How To Scale Your Ecom Business Via Multi-Channel Inventory Management

Posted by RodneyLaws on November 6, 2019

Though the startup costs are low, ecommerce businesses are capable of incredible growth. The retail world is littered with examples of online-only retailers that started small and expanded massively to become bigger than brick-and-mortar companies could have.

If you’re a low-level merchant, the significance is clear: you can (and should) have lofty ambitions, because there’s absolutely no reason in principle why you can’t build the business of your dreams — though that doesn’t mean it’s easy. Reaching a point of stability is one thing, but growing to the enterprise level (or even somewhat below it) demands a strong strategy.

So what tactics should go into your strategy? Well, one that can serve you extremely well is multi-channel inventory management. If you’re not familiar with it, that’s fine — I’ll run through an outline before I get to some core tips about how to implement it.

What is multi-channel inventory management?

Scalability is one of the key benefits of ecommerce. Cloud-based resources can be extended indefinitely, often on a pay-for-what-you-use basis, and promotional efforts can be rapidly ramped up through increased budgets. But what about inventory management? That part of online retail hasn’t been so easy to manage, and still poses a lot of problems.

Due to the inefficiencies innate to the processes of ordering, receiving, storing, checking and shipping stock, there’s a lot of room to improve when it comes to your warehousing activity — particularly when you’re selling through multiple sales channels (e.g. Amazon, eBay, and your own ecommerce store). This is what multi-channel inventory management is for.

In essence, a multi-channel inventory management system allows a merchant to monitor and control a single inventory being used by multiple storefronts. That way, you don’t have to worry about an item running out of stock in one system but being overstocked in another, or having to spend large amounts of time making adjustments to product listings: update a description in your multi-channel inventory management system and it’ll roll out to every linked system.

It’s particularly valuable in the context of running a hybrid operation (selling both online and offline), something that’s increasingly popular due to the saturation of online selling. A modern POS system can hook into an ecommerce CMS (think WebKul’s POS module for OpenCart, or Shopify’s hardware POS kit), ensuring that all products — whether sold in person or over the internet — are tracked in precisely the same way.

How you can implement it

Having established why multi-channel inventory management is so useful, let’s now take a look at how you can make it an established part of your ecommerce business:

Identify your required sales channels

Which marketplaces do you want to sell through?
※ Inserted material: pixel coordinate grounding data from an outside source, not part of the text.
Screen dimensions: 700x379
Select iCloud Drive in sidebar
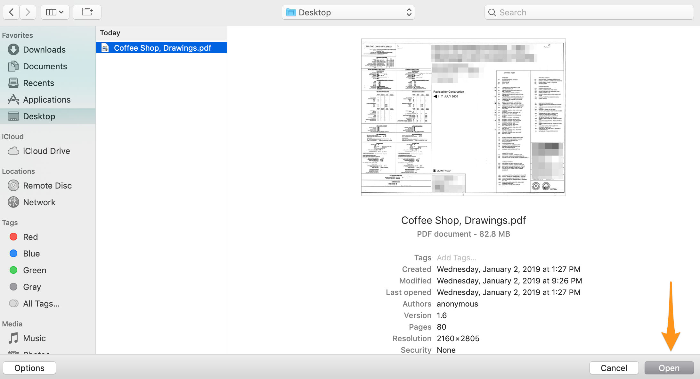[x=46, y=151]
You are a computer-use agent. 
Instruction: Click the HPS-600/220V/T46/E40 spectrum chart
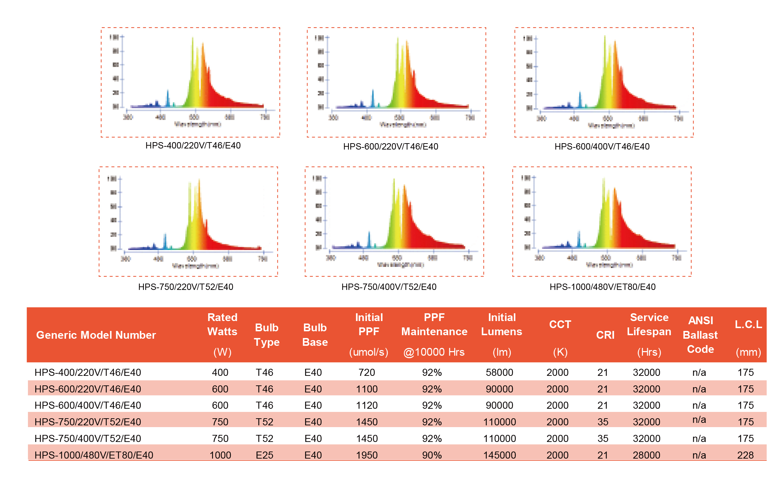396,82
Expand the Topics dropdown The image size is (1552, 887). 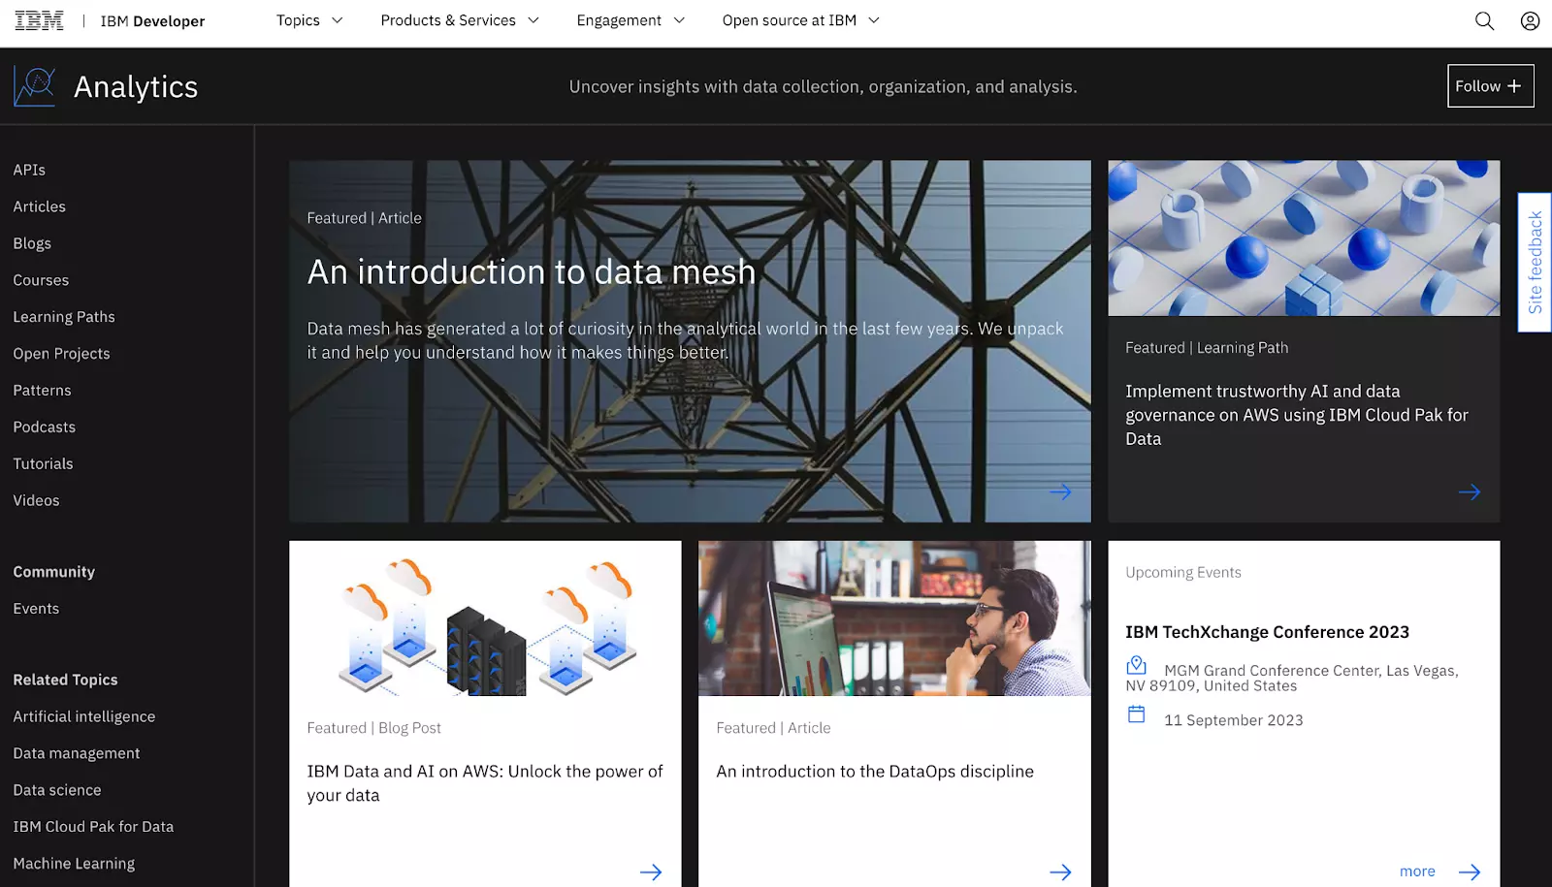pyautogui.click(x=308, y=20)
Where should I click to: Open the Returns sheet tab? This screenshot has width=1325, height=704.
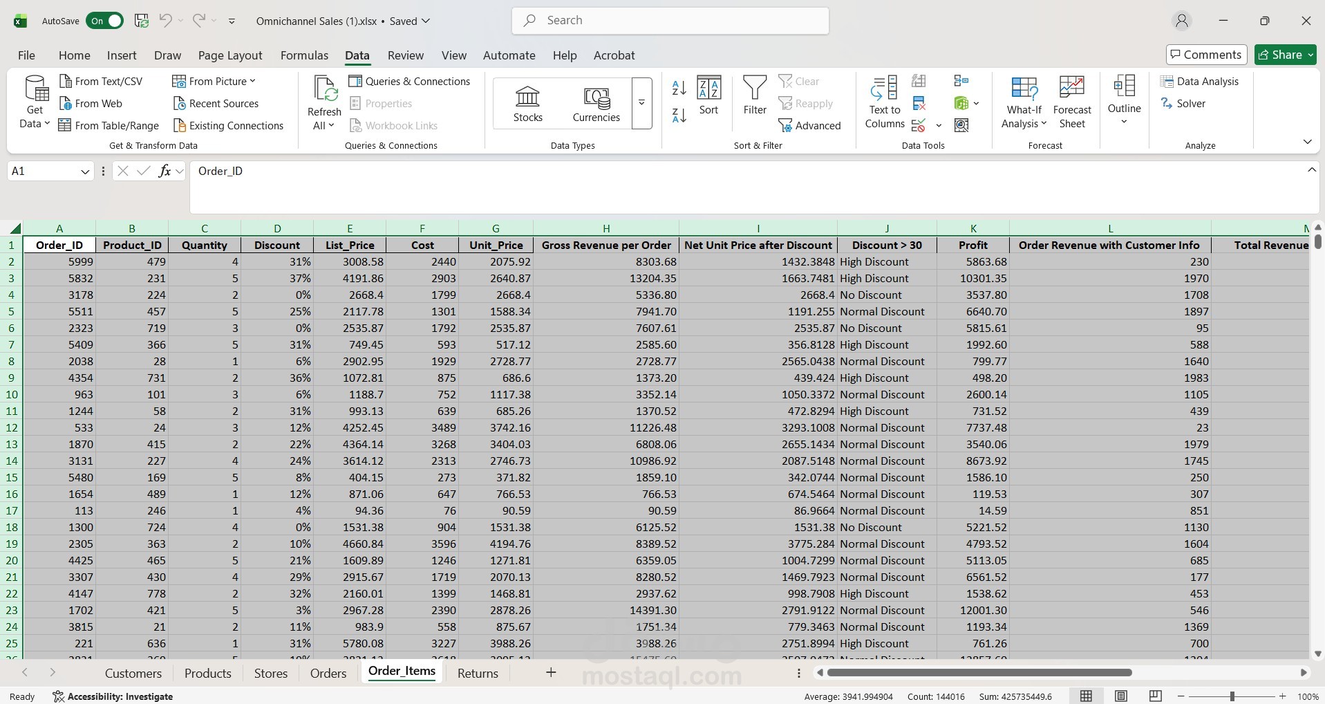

Amazon is massive, for instance, but not everyone wants their products listed — any given merchant could object to the working conditions, the cut of the profits, or the likely dilution of their brand. Take a look at all the marketplaces used by your prospective customers, and decide which ones matter to you.

Remember this: even if you’re maintaining a single inventory, it will always take more work to handle multiple storefronts, so there’s little point in getting your products listed through a marketplace that won’t return enough value to make that work worthwhile.

Choose an inventory management system

Here’s the most important part of the whole process: choosing the software you’ll be using to manage your inventory. Good candidates for OpenCart users include Linnworks, Veeqo and ChannelGrabber, but there are plenty of alternatives out there. Use sites like Capterra to find some reviews and feature tables, and go from there.

Consider that it can be frustrating and time-consuming to migrate from one system to another, so invest plenty of time (and money, if needed) to choose the best possible option.

Be very careful with granting access

Finally, it’s worth noting that managing your product listings across numerous marketplaces through a single system does present something of a security issue. If you give someone access to that system, it’ll grant them a lot of power to make major mistakes, so be extremely selective about providing admin accounts.

Multi-channel inventory management is superb for making the most of available sales opportunities without spending inconvenient amounts of time or money. If you haven’t considered it yet, then now is a great time to get started.